A total of 237 maternal/infant dyads were included (110 primary series during pregnancy, 99 pregnancy booster and 28 postpartum booster). A pregnancy booster resulted in 2.2-4.7-fold higher IgG and nAb at delivery and 2 months for both mothers and infants compared to the primary series alone (P < 0.001 for all comparisons). While infant IgG and nAb titers decreased by 2 months of age, the proportion of infants with detectable nAb at 2 months was greater in infants of mothers boosted during pregnancy compared with primary series for all variants (D614G: 99% vs. 56%; BA.1: 56% vs. 4% and BA.5: 57% vs. 9%; P < 0.001 for all comparisons). Breast milk spike IgA and IgG were present in 64%-100% and 100% of participants, respectively, and those boosted during pregnancy or postpartum had 3.1-4.6-fold higher levels of breast milk antibodies at 2 months compared to primary series during pregnancy (P < 0.001).
mRNA COVID-19 monovalent booster vaccination during pregnancy results in significantly higher maternal and infant serum-binding IgG and nAb titers compared to a primary 2-dose series, including against Omicron variants, through 2 months of age. Breast milk antibodies following maternal vaccination during pregnancy or postpartum may provide additional protection during early infancy.
在母亲接种新冠病毒疫苗后,母亲和婴儿血清及母乳中抗体的持久性尚未得到充分描述。我们试图描述母亲接种新冠病毒mRNA疫苗后,母婴血清和母乳中抗体在产后2个月内的持久性,并研究孕期或产后接种加强针后的差异。
这是一项前瞻性队列研究,于2021年7月至2022年1月在美国9个学术地点招募研究对象。怀孕或产后参与者及其婴儿在孕期接种新冠病毒mRNA单价疫苗(初始2剂系列)后,于孕期或产后2个月内接种加强针(第3剂)。通过针对原始毒株和奥密克戎BA.1及BA.5毒株的刺突蛋白和受体结合域免疫球蛋白(Ig)G、假病毒和活病毒中和抗体(nAb)滴度,测量母亲和婴儿在分娩时及分娩后2个月的新冠病毒结合和功能性抗体反应。还测量了母乳中的刺突蛋白和受体结合域IgG及IgA滴度。

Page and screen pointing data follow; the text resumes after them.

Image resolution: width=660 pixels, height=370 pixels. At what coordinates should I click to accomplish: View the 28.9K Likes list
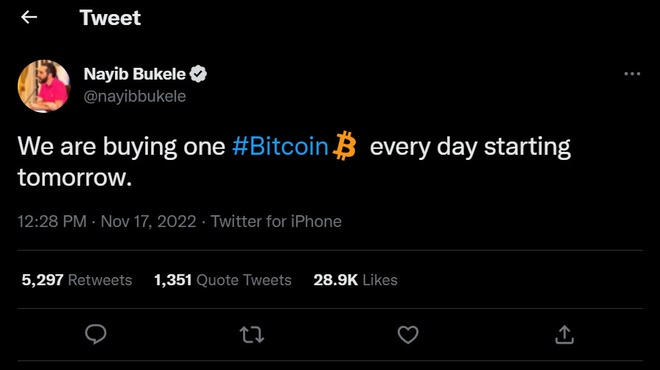355,280
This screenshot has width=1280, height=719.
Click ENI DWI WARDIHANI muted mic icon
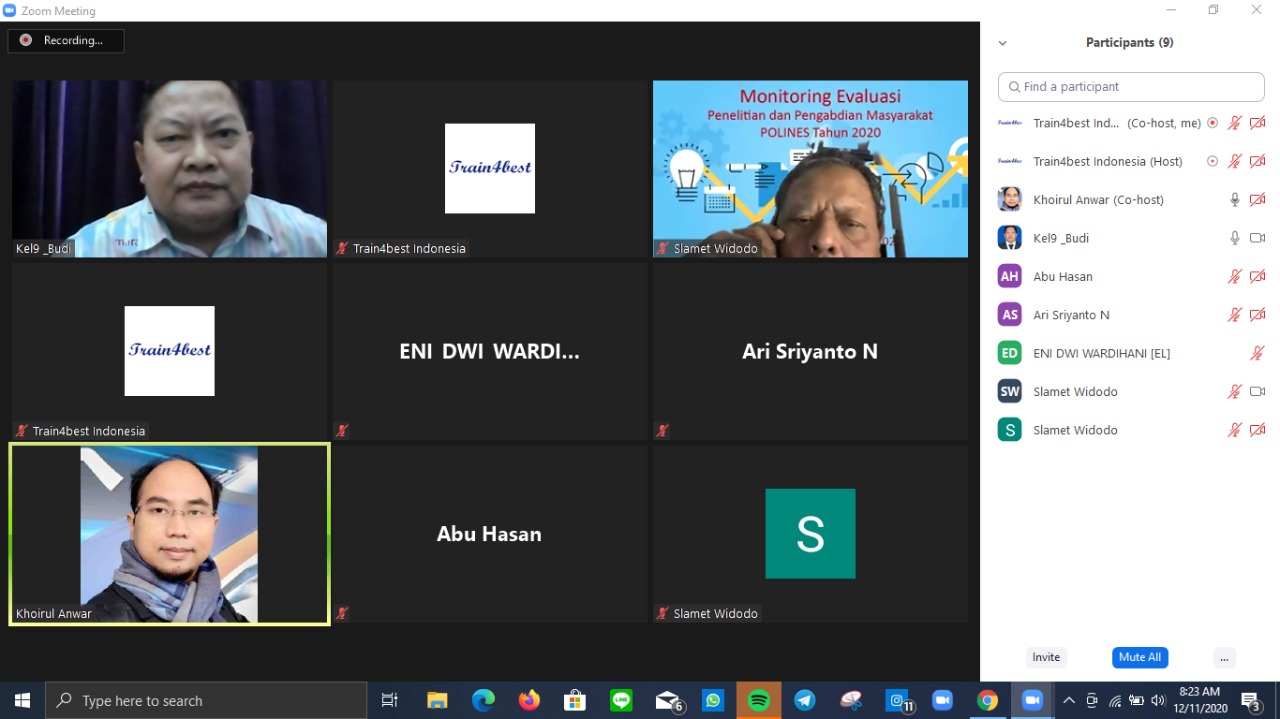pyautogui.click(x=1257, y=353)
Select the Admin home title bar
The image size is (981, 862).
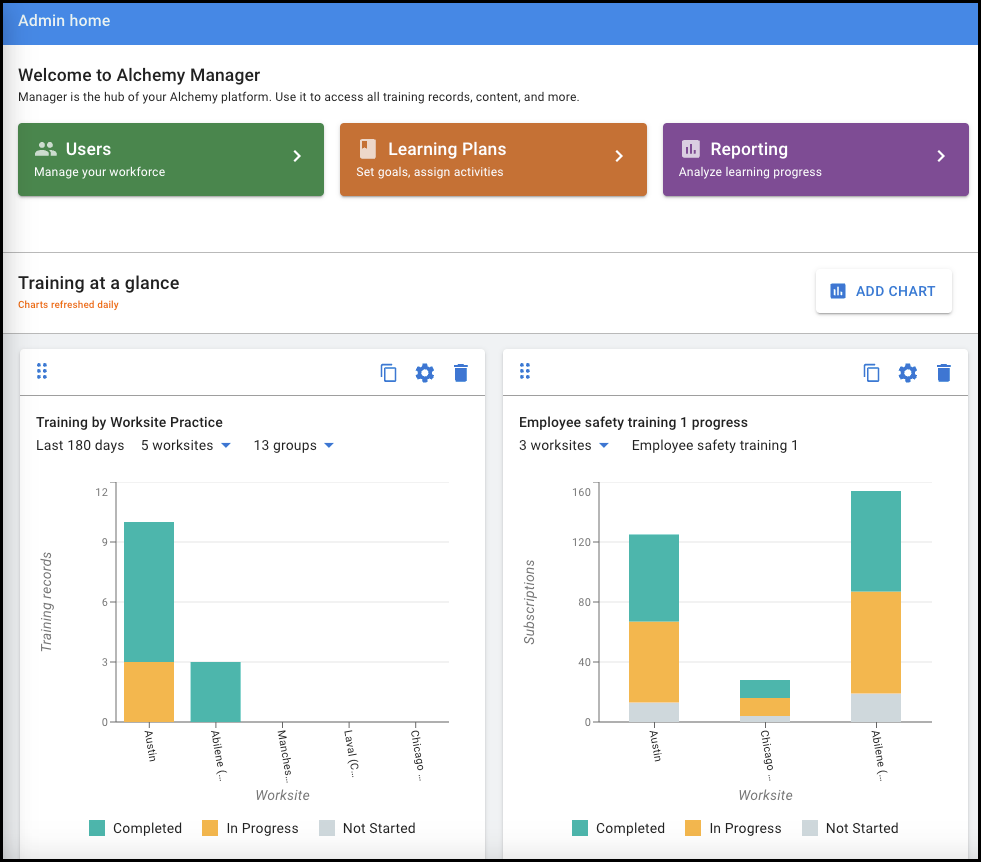64,20
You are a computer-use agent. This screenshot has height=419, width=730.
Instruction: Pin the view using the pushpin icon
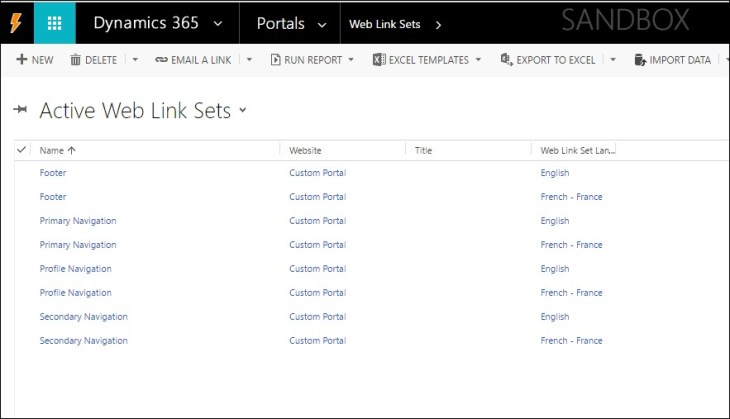click(x=20, y=111)
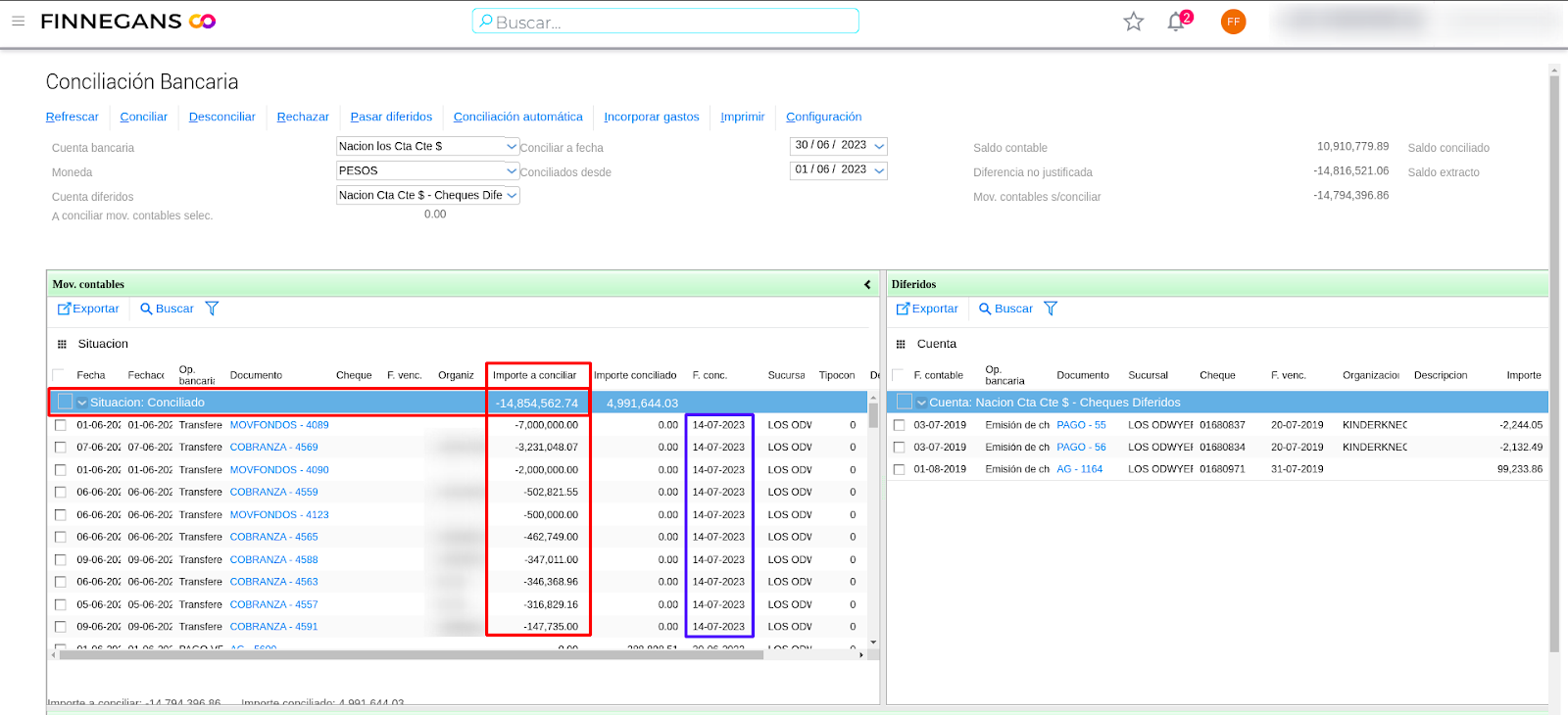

共纳入237对母婴(孕期接种初始系列110对,孕期接种加强针99对,产后接种加强针28对)。与仅接种初始系列相比,孕期接种加强针使母亲和婴儿在分娩时及2个月时的IgG和nAb水平提高了2.2至4.7倍(所有比较P<0.001)。虽然婴儿的IgG和nAb滴度在2月龄时下降,但与接种初始系列的母亲所生婴儿相比,孕期接种加强针的母亲所生婴儿在2个月时可检测到nAb的比例在所有变异株中都更高(D614G:99%对56%;BA.1:56%对4%;BA.5:57%对9%;所有比较P<0.001)。64%-100%的参与者母乳中存在刺突蛋白IgA,100%的参与者母乳中存在刺突蛋白IgG,与孕期接种初始系列相比,孕期或产后接种加强针的参与者在2个月时母乳抗体水平高3.1至4.6倍(P<0.001)。
与初始2剂系列相比,孕期接种新冠病毒mRNA单价加强针可使母亲和婴儿血清结合IgG和nAb滴度显著升高,包括针对奥密克戎变异株,直至婴儿2月龄。孕期或产后母亲接种疫苗后母乳中的抗体可能在婴儿早期提供额外保护。